Cette disposition était certes préférable à l’arrangement qu’on y a substitué. Deux autres grilles, dont on peut distinguer encore les arrachements, et qui se continuaient dans les entre-colonnements des pavillons, fermaient la cour des Princes et la cour de la Chapelle, qui accompagnent latéralement la cour de Marbre. Le palais proprement dit se trouvait de la sorte tout à fait clos et circonscrit dans ses limites.

De chaque côté de la cour d’honneur, qui formait autrefois comme le vestibule de la cour royale, précédant elle-même la cour de Marbre s’élevaient et s’élèvent encore de grands bâtiments de brique et de pierre qu’on appelait les ailes des ministres, où étaient établis les bureaux. Un terrassement calculé pour adoucir et modifier le niveau incliné de la cour, permet à leur soubassement de garder la ligne horizontale. C’est dans la balustrade qui borde le terrassement que, sous Louis-Philippe, on a encastré sur de grands piédestaux, à droite et à gauche, car le terrassement est double, les douze statues colossales qui écrasaient si lourdement le pont de la Concorde. On y a joint quatre maréchaux de l’Empire.

Ces colosses d’un blanc froid et criard, d’un galbe disgracieux et d’une extrême pesanteur d’aspect, feraient bien de retourner au dépôt des marbres, à l’île des Cygnes, à moins qu’on ne préférât envoyer chacun des personnages illustres qu’ils représentent à sa ville natale. Isolés, au milieu d’une place, ils seraient d’un meilleur effet.

Les deux pavillons qui s’élèvent à l’entrée de la cour royale n’avaient pas jadis la forme qu’ils ont maintenant. Un toit élégant, percé d’œils-de-boeuf et de mansardes, orné de statues, surmonté d’un lanternon, les couronnait de sa courbe harmonieuse qui s’arrangeait à merveille avec les bâtiments en retour. Leurs façades comptaient six colonnes formant portique. Sous Louis XV, le pavillon qui avoisine la chapelle fut refait par Gabriel, l’architecte du Garde-meuble et du ministère de la Marine, homme d’un talent supérieur, mais dont les idées ne s’accordaient pas avec le goût qui florissait sous le règne de Louis XIV.

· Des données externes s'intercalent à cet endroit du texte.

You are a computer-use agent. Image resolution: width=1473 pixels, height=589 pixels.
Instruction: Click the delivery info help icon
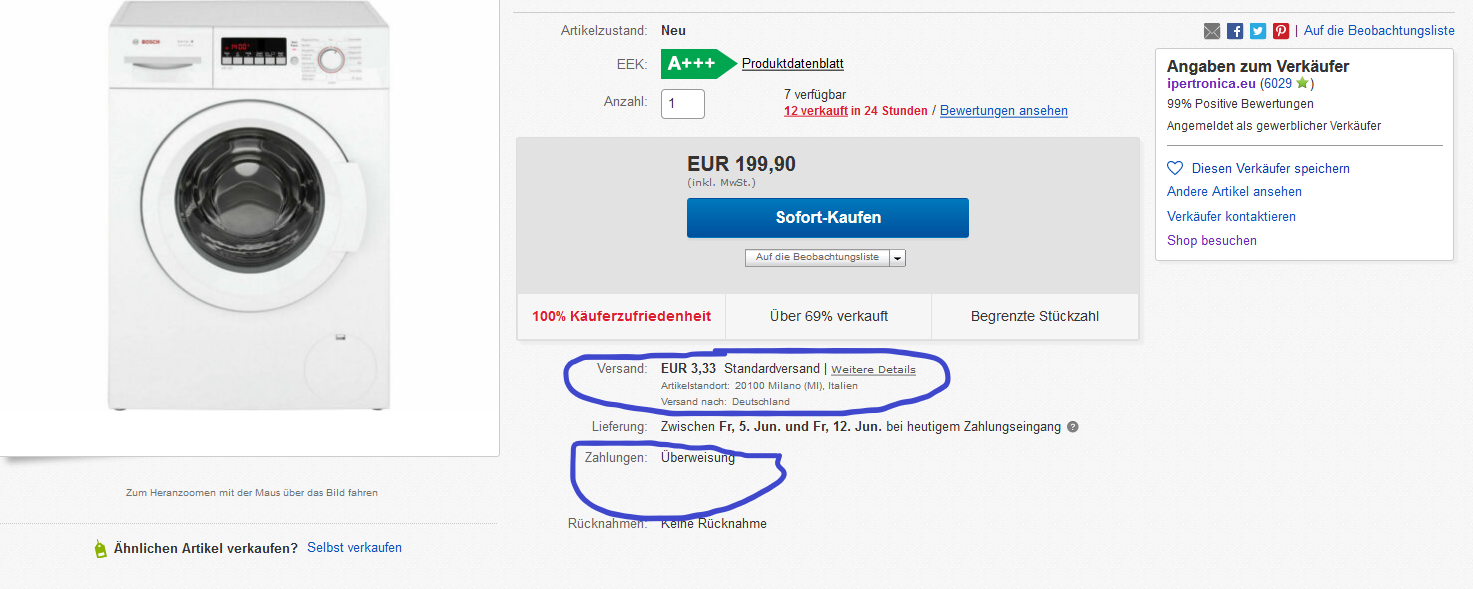click(1072, 427)
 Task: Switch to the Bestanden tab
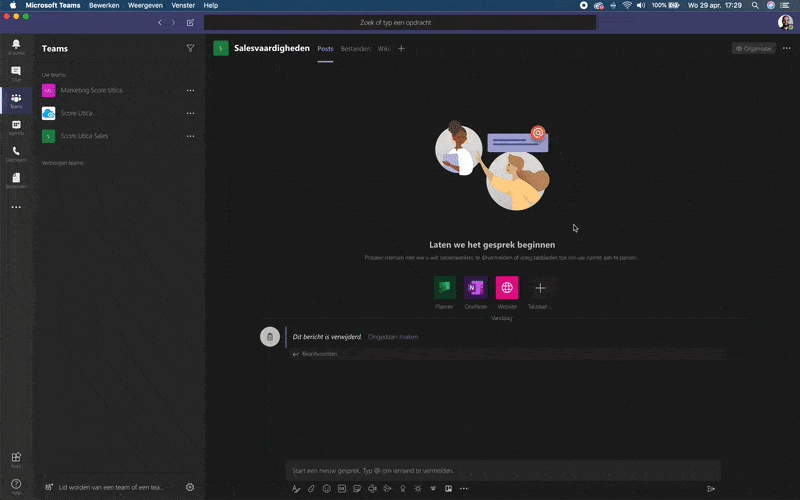tap(355, 48)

Il ne faut pas le blâmer d’avoir oublié le style du palais où devaient s’adapter les constructions nouvelles qu’on lui demandait, précisément parce qu’on ne trouvait plus les anciennes au goût du jour. Ce sentiment archaïque si développé chez nous, qui exige dans les remaniements et les restaurations, une fidélité scrupuleuse au style primitif du monument n’existait pas alors. Les architectes ne craignaient pas d’appliquer une façade classique à une nef d’église gothique et les artistes logeaient tranquillement dans Notre-Dame des tombeaux Pompadour, inscrivaient des pleins cintres sous des ogives avec une sérénité parfaite. Les édifices d’une longue durée, gardaient ainsi les témoignages des siècles qu’ils avaient traversés avec leur art, leur goût, leurs mœurs, leurs perfectionnements et leurs dégénérescences.

Le caractère général de l’œuvre en était bien un peu altéré, mais elle restait plus vivante, plus curieuse, plus historique en quelque sorte. Tous les temps ont procédé de même, et il est rare que le plan conçu par le premier architecte d’un palais ou d’une église soit respecté. Ce n’est qu’aux époques de critique, où l’art devient de la curiosité qu’on s’avise de ses raffinements.

Le pavillon de Gabriel est en lui-même fort noble et fort beau avec son fronton grec, son portique tétrastyle d’ordre corinthien et son soubassement rustique à refends ; mais il nous plairait mieux dans un autre endroit par suite d’un sentiment d’antiquaire dont nous ne pouvons nous défendre, et que ne ressentaient pas les gens plus voisins du grand siècle. Ce pavillon dut être généralement préféré à l’ancien.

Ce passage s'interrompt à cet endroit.